Loss of African elephant habitat is due to overpopulation, deforestation, overgrazing, and poaching. As the world continues to grow, the amount of space elephants and many other species can occupy is shrinking. The elephants have to compromise their habitat for the large amount of farming and hunting humans need to survive. In many countries in Africa, the soil is not good for crops. So, many farmers usually use the land for a couple of years then search elsewhere to grow their crops, leaving the land barren and unsustainable for living species. Farmer’s livestock also overgraze, which strips the land of its nutrients. Furthermore, farmers burn a copious amount of trees from the forest, effecting the livelihood of many species and releasing a lot of CO2 in the air.



Poaching and Wildlife Trafficking

Wildlife trafficking is the illegal poaching, transit, trade and sale of protected or managed species. This illegal trade in wildlife and their related parts and products – has escalated into an international crisis. The U.S. Fish and Wildlife Service (USFWS) estimates that wildlife trafficking generates more than $10 billion a year for transnational organized criminal networks.

Within the last few decades, ivory poaching has become a multi-million dollar industry. The ivory that comes from an elephant’s tusk is considered a symbol of wealth in many Asian countries, especially in China’s rising middle class. The ivory is made into precious materials such as ornaments and jewelry. Around 30,0000 elephants a year are killed because of poaching and this illegal activity.

The United States is implementing a ban on commercial elephant ivory trade to confront the decline of elephants in the wild. You can learn about current actions the USFWS International Affairs program is taking to stop the illegal ivory trade and to educate consumers not to buy products made with ivory. 

Climate Change

Elephants are affected by climate change in many ways.
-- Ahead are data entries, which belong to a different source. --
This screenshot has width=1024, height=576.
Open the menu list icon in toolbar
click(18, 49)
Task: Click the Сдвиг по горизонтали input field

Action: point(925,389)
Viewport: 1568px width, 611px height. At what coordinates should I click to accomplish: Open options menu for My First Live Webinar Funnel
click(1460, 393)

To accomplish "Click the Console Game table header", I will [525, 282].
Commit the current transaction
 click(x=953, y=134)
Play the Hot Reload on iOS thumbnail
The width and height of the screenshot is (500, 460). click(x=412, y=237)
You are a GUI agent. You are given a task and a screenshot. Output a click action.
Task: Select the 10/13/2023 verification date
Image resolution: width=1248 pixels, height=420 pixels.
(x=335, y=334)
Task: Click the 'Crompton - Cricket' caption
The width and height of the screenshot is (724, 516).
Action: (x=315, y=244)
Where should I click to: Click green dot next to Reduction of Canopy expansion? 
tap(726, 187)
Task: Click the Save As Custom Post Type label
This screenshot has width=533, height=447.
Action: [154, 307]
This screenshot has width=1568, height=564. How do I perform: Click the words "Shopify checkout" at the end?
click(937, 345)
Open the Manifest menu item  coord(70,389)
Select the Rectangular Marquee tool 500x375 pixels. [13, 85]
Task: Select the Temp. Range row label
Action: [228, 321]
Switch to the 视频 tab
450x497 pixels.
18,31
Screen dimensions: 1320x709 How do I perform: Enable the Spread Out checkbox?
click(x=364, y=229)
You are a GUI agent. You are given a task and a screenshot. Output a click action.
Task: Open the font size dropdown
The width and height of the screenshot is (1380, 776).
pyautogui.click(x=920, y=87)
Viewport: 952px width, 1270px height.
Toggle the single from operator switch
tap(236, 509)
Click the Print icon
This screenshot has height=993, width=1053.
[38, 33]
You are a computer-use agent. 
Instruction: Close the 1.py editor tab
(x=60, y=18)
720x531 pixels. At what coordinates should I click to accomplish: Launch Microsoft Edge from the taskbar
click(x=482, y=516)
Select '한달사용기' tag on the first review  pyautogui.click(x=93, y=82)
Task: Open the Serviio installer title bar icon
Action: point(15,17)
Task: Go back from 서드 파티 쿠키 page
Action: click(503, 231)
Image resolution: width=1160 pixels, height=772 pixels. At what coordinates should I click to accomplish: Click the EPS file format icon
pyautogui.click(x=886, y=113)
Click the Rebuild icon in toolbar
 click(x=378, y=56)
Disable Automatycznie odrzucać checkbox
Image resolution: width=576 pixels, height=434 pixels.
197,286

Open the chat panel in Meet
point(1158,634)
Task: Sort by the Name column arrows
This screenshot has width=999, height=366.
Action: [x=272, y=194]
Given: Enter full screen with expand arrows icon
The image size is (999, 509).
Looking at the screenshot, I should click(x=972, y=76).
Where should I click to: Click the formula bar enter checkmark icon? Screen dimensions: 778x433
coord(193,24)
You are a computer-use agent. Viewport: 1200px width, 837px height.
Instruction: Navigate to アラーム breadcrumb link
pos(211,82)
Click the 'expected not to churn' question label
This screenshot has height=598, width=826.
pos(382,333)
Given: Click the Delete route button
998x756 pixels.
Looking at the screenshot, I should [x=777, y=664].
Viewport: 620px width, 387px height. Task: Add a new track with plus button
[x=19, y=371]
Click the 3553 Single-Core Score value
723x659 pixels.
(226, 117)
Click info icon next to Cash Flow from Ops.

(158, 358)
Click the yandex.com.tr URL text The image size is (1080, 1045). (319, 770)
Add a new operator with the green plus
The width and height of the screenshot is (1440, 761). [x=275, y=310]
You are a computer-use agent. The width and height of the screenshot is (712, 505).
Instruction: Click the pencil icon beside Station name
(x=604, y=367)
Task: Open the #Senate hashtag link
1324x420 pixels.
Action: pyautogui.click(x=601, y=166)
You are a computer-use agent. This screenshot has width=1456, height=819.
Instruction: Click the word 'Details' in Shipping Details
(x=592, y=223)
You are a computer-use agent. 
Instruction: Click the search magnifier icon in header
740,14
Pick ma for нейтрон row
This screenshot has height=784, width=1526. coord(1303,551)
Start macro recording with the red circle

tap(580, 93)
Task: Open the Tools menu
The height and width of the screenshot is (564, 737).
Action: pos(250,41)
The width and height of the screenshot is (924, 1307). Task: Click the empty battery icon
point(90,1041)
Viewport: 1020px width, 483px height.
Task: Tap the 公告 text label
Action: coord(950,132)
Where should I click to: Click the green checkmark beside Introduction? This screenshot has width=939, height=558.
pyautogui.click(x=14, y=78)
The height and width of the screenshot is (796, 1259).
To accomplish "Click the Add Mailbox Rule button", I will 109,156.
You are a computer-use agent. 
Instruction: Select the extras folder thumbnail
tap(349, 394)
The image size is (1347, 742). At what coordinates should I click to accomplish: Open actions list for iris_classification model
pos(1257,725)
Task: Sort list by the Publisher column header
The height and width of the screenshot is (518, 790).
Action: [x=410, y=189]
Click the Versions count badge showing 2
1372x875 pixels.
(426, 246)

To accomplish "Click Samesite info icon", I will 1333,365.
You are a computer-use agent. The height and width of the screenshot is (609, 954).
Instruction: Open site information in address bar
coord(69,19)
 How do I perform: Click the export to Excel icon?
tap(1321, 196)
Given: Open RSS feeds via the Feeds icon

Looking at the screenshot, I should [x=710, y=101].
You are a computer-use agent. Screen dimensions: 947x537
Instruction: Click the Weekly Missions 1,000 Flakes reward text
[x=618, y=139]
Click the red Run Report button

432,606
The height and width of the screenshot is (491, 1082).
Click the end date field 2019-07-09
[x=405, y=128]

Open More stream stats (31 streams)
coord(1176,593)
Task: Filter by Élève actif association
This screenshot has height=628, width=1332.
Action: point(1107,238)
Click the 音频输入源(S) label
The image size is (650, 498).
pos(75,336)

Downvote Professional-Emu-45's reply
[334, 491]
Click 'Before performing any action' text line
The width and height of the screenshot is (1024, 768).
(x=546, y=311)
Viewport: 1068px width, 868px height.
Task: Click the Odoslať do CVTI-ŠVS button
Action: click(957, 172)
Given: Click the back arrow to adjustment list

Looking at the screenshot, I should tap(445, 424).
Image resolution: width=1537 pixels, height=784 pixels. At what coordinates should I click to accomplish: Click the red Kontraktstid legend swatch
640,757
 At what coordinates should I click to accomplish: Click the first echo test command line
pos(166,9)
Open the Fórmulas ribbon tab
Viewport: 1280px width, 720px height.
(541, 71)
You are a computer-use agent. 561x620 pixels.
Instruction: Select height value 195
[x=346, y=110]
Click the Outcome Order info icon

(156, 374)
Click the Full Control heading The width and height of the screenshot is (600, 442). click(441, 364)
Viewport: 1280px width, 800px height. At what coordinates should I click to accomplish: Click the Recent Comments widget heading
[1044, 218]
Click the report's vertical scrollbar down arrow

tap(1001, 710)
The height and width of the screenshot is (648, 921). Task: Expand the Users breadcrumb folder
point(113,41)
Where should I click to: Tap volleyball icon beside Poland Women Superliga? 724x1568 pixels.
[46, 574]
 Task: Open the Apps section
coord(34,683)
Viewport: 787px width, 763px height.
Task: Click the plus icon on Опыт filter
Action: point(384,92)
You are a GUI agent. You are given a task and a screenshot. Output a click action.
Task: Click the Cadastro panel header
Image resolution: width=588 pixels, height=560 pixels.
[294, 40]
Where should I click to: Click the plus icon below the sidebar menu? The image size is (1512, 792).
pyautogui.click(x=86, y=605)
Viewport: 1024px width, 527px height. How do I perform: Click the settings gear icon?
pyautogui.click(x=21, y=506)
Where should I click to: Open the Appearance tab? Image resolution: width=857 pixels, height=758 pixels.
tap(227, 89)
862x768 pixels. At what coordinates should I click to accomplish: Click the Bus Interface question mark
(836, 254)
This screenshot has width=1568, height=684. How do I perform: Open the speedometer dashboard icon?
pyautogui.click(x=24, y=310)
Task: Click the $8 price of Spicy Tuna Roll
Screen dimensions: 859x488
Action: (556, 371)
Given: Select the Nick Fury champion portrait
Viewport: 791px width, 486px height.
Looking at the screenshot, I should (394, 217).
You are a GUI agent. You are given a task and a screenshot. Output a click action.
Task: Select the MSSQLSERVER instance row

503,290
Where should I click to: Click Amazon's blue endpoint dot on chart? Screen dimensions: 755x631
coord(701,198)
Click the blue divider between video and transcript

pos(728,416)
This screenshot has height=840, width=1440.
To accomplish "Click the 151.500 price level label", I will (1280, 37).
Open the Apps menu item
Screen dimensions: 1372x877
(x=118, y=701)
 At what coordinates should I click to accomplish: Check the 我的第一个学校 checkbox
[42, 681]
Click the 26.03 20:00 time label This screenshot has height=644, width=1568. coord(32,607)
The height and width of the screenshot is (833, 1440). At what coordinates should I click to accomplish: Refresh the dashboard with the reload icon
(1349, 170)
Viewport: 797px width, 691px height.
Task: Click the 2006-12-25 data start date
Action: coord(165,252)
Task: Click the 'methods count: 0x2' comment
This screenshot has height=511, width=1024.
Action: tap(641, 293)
As the temperatures rise, vegetation in savanna cannot survive or grow quickly enough. This leads to a food shortage where many species compete for food or starve to death. Elephants need at least 300 to 600 pounds of food everyday. As well as food, climate change affects the amount of water in the savanna. Elephants may drink 50 gallons of water a day. Climate change has caused elephants to dig deeper and deeper to search for water. This deep digging can result in their tusks being damaged or broken off. They also need water to bathe and keep cool. Furthermore, the elephant’s mating season is typically during the wet rainy season. Without the rain fewer baby elephants are born. 



People play a large role in the decline of elephants in the wild. As the number of people living in elephant country grows, the amount of space for elephants decreases. As more people move into places where elephants live, the amount of habitat for elephants shrinks. Plus more people grow more crops or bring grazing livestock with them and further deplete the health of the ecosystem.